Post graduate degree. Top percentile in national income. Cosleeper.

I have friends and relatives who cosleep and none of them fit that doctor's profile either.


----------



## Flower of Bliss (Jun 13, 2006)

All of the people that I know that co-sleep (and that's plenty families actually) are non-smokers and middle or upper-middle class, well educated families. They're mostly my age and older. I'm not sure how many kids qualifies as more children. Several of the families I know have 3 or 4 kids, but not HUGE families.

I only have my 1 so far  I'm 27 (as is DH). We're definitely not low socio-economic. I'm not sure what the income cut offs are, but we may even qualify as upper middle class now







: - just a few years ago we were dead broke college students. Neither one of us smokes or uses drugs and we very rarely drink and never to the point of drunkeness. We both have college degrees...

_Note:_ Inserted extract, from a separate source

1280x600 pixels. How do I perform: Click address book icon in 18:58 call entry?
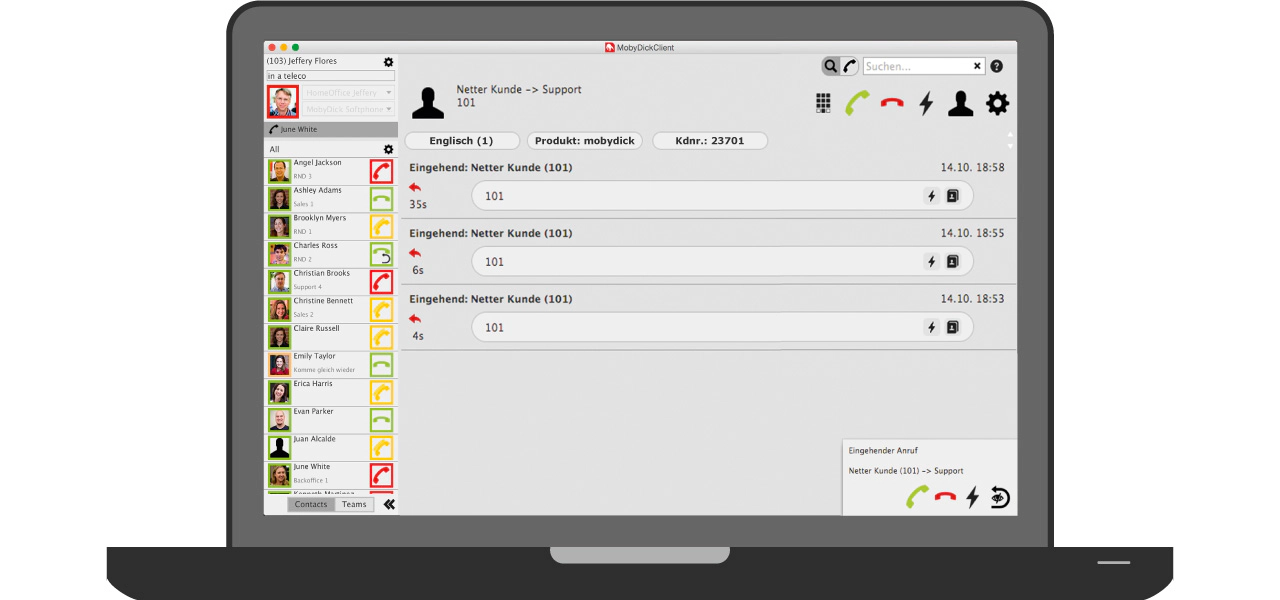click(952, 196)
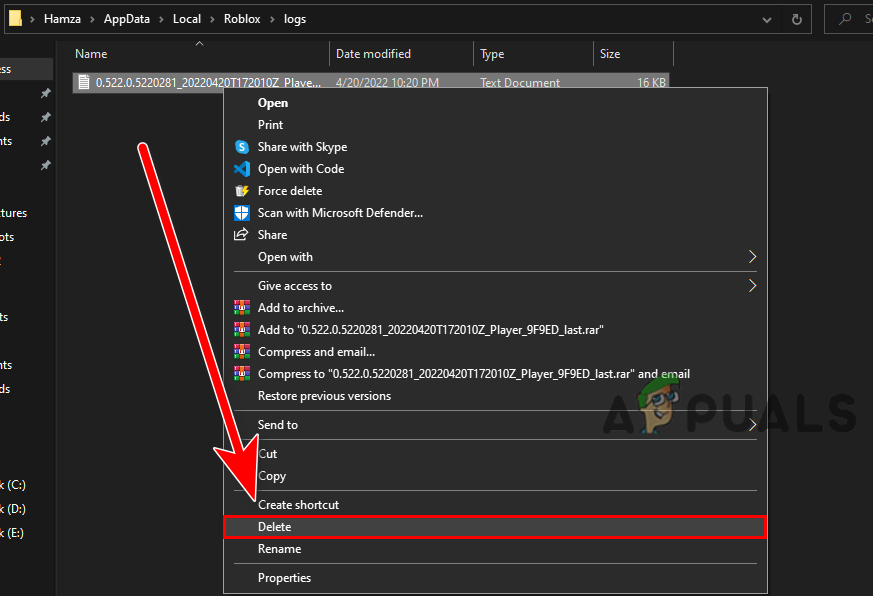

Maybe the issue is that the more wealthy and such families own cribs and don't advertise that they co-sleep. Most of the co-sleeping families I know have cribs.


----------



## Potty Diva (Jun 18, 2003)

Where does this fella live?

We are in our 30's bachelor's degree soon to be working on Masters in History and me Associates degree working on Bachelors.

But, we were educated before we started going to college.

We don't smoke or drink.


----------



## Juvysen (Apr 25, 2007)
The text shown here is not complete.